Cone tracing[1] and beam tracing are a derivative of the ray tracing algorithm that replaces rays, which have no thickness, with thick rays.

Principles

This is done for two reasons:

From a physics of light transport point of view

The energy reaching the pixel comes from the whole solid angle by which the eyes see the pixel in the scene, not from its central sample. This yields the key notion of pixel footprint on surfaces or in the texture space, which is the back projection of the pixel on the scene.

The description above corresponds to the pinhole camera simplified optics classically used in computer graphics. Note that this approach can also represent a lens-based camera and thus depth of field effects, using a cone whose cross-section decreases from the lens size to zero at the focal plane, and then increases.

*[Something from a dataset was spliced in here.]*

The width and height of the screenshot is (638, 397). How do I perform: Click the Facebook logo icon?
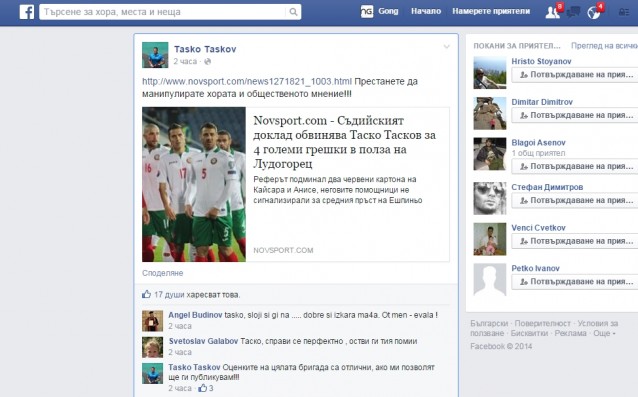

Moreover, a real optical system does not focus on exact points because of diffraction and imperfections. This can be modeled as a point spread function (PSF) weighted within a solid angle larger than the pixel.

From a signal processing point of view

Ray-tracing images suffer strong aliasing because the "projected geometric signal" has very high frequencies exceeding the Nyquist-Shannon maximal frequency that can be represented using the pixel sampling rate, so that the input signal has to be low-pass filtered - i.e., integrated over a solid angle around the pixel center.

Note that contrary to intuition, the filter should not be the pixel footprint since a box filter has poor spectral properties. Conversely, the ideal sinc function is not practical, having infinite support and possibly negative values. A Gaussian or a Lanczos filter are considered good compromises.

Computer graphics models

Cone and Beam early papers rely on different simplifications: the first considers a circular section and treats the intersection with various possible shapes. The second treats an accurate pyramidal beam through the pixel and along a complex path, but it only works for polyhedrical shapes.

Cone tracing solves certain problems related to sampling and aliasing, which can plague conventional ray tracing. However, cone tracing creates a host of problems of its own. For example, just intersecting a cone with scene geometry leads to an enormous variety of possible results. For this reason, cone tracing has remained mostly unpopular. In recent years, increases in computer speed have made Monte Carlo algorithms like distributed ray tracing - i.e. stochastic explicit integration of the pixel - much more used than cone tracing because the results are exact provided enough samples are used. But the convergence is so slow that even in the context of off-line rendering a huge amount of time is required to avoid noise.

Differential cone-tracing, considering a differential angular neighborhood around a ray, avoids the complexity of exact geometry intersection but requires a LOD representation of the geometry and appearance of the objects. MIPmapping is an approximation of it limited to the integration of the surface texture within a cone footprint. Differential ray-tracing [2] extends it to textured surfaces viewed through complex paths of cones reflected or refracted by curved surfaces.

Raymarching methods over signed distance fields (SDFs) naturally allow easy use of cone-like tracing, at zero additional cost to the tracing, and both speeds up tracing and improves quality.

References

  1. Amanatides, John (1984). "Ray tracing with cones". ACM SIGGRAPH Computer Graphics. 18 (3): 129. CiteSeerX 10.1.1.129.582. doi:10.1145/964965.808589.